Problem description → Report only how many lines in the listing below contain the string "agent".

Provided data →
((
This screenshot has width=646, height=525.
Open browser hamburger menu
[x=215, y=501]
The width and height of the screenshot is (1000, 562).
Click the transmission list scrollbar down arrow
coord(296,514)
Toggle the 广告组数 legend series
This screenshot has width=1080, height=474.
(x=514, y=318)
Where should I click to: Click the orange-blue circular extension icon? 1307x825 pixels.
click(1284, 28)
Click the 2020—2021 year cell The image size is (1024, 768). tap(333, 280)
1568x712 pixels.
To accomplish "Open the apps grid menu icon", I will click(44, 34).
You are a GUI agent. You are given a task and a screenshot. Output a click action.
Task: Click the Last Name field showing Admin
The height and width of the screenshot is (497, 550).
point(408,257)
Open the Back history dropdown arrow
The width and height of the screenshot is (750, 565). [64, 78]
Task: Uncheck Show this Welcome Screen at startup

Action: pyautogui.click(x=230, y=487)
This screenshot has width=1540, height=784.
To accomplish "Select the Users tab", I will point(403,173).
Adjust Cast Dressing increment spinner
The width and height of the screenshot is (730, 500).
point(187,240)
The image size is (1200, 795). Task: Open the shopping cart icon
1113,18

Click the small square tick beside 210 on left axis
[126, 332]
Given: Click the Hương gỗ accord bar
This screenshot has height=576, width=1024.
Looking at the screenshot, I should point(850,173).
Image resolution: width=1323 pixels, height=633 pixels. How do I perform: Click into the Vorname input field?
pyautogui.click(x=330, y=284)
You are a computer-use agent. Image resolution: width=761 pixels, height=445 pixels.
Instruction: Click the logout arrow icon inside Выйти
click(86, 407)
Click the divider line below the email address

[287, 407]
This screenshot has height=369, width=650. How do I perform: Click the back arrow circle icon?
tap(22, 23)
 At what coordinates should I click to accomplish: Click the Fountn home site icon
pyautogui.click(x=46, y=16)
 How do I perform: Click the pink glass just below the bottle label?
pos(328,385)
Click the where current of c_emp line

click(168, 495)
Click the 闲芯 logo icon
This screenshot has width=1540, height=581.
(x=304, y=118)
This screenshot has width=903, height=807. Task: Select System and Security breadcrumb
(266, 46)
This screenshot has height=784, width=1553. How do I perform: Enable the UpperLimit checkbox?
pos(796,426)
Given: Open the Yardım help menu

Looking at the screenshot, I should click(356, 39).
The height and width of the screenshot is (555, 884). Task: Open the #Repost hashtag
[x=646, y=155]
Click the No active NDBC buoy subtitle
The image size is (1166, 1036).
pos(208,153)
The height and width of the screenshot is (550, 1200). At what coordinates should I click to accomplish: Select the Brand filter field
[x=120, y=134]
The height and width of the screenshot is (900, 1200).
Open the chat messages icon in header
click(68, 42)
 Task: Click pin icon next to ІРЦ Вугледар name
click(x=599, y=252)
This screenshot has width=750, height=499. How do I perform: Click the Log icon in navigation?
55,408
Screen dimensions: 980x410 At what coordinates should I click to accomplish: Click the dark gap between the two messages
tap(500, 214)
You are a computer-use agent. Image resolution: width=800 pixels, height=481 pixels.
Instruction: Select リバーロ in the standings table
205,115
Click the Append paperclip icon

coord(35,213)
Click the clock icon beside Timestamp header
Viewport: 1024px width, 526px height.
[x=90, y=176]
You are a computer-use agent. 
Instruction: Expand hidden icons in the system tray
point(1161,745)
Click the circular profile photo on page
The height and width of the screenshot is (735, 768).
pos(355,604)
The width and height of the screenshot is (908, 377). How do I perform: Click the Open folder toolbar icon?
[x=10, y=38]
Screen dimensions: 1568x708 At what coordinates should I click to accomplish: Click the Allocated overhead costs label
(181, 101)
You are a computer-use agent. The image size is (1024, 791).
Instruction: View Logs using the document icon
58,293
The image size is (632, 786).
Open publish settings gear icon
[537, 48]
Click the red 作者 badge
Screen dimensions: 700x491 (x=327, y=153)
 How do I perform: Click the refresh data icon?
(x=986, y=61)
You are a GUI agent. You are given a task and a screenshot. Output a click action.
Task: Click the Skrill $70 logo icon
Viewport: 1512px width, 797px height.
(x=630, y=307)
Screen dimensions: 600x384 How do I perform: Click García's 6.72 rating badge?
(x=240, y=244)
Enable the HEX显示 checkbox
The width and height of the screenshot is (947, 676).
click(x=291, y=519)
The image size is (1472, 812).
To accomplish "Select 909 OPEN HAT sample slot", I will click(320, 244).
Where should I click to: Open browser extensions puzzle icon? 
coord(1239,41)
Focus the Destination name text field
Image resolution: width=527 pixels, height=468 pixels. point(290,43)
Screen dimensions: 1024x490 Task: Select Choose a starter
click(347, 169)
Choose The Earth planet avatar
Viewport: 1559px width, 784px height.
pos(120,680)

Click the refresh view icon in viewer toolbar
))
Output of the exercise → 6